Washington state Treasurer James McIntire will ask the 2011 Legislature to approve a state constitutional amendment that would require at least 80 percent funding of annual state pension contributions.
With revenues stagnant or falling, pensions are too easy a target for lawmakers pressed to meet the state’s immediate needs, let alone those 20 or 30 years in the future, he says.
An amendment would take the pressure off those who, even in good years, consider pensions a last priority.
“This is a matter of how do you pay debts that we’ve already accrued,” McIntire says.
But getting an amendment passed in a bad economic environment, and a political season poisoned by public anger toward government and government employees, will be a challenge. It takes a two-thirds vote in the Legislature, and a majority vote by the people.
McIntire recognizes the task. For starters, he addresses what he says is the misperception that state pensions are luxurious.
The average pension is slightly more than $20,000, and 96 percent of retirees get less than $50,000. Except for those who began working for the state before 1977, workers are not eligible for pensions until they reach age 65.
The problem is the state’s budget, and money-shuffling and raiding that helps balance revenue and expenditures until state chief economist Arun Raha delivers news of yet another shortfall. Each time pension contributions are pushed into the future, the problem becomes worse.
Inadequate appropriations over the last decade threaten to create intolerable burdens for Washington taxpayers.
As with every other savings program, personal or institutional, the sooner money is set aside, the less will have to be committed later. Three-quarters of the money in the pension reserves was generated by investment returns.

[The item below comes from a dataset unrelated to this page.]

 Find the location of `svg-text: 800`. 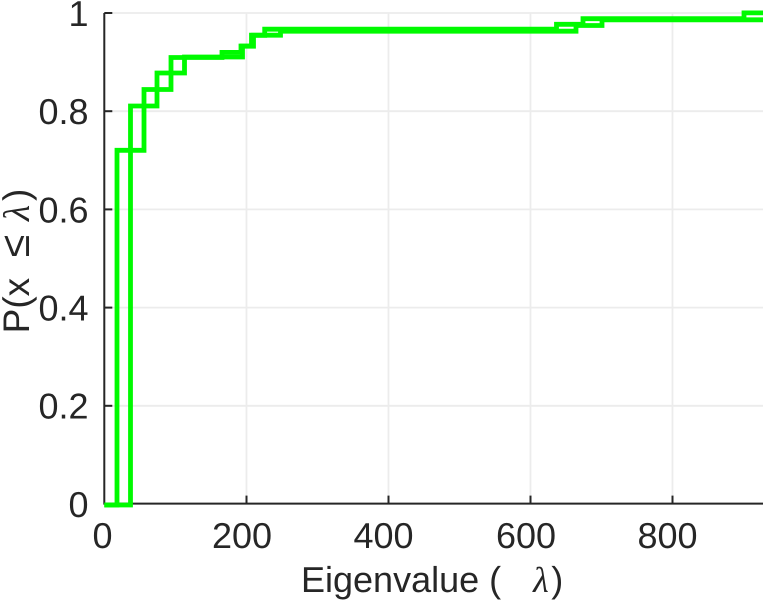

svg-text: 800 is located at coordinates (667, 536).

State and local governments are a combined $6.9 billion in the hole on two pension plans thanks to commitments made up to 1977, when extensive reforms were enacted. The state’s eight other retirement plans are more than fully funded, so much so – the surplus is $179 million – that Washington ranks fourth among the states for the soundness of its pension programs.
But State Actuary Matt Smith warns the surpluses may be short-lived.
Some or all of those pension funds may fall into the red zone for a few years as the state recovers from investment losses that culminated in a 23 percent plunge in 2008. The Commingled Trust Fund averaged better than 8 percent over the last 20 years, mostly on the strength of its performance in the 1990s. Returns were negative in four of the last 10 years.
In a report issued last month, Smith’s office noted that every time the Legislature punts on fully funding pensions, covering the shortfall in subsequent sessions was harder even when revenues improved.
And in a presentation to a select legislative committee last week, one slide showed unfunded obligations nearly equal to current plan costs in another 15 to 20 years.
McIntire says he is optimistic Washington will not go down that path, based on the past willingness of legislators to enact reforms that have the state far ahead of most others in addressing pension issues.
“This is a well-managed system,” he says.
McIntire says there is bipartisan interest in his bill. Labor and business interests alike are open to reform.
“I’m going to keep pushing,” he says.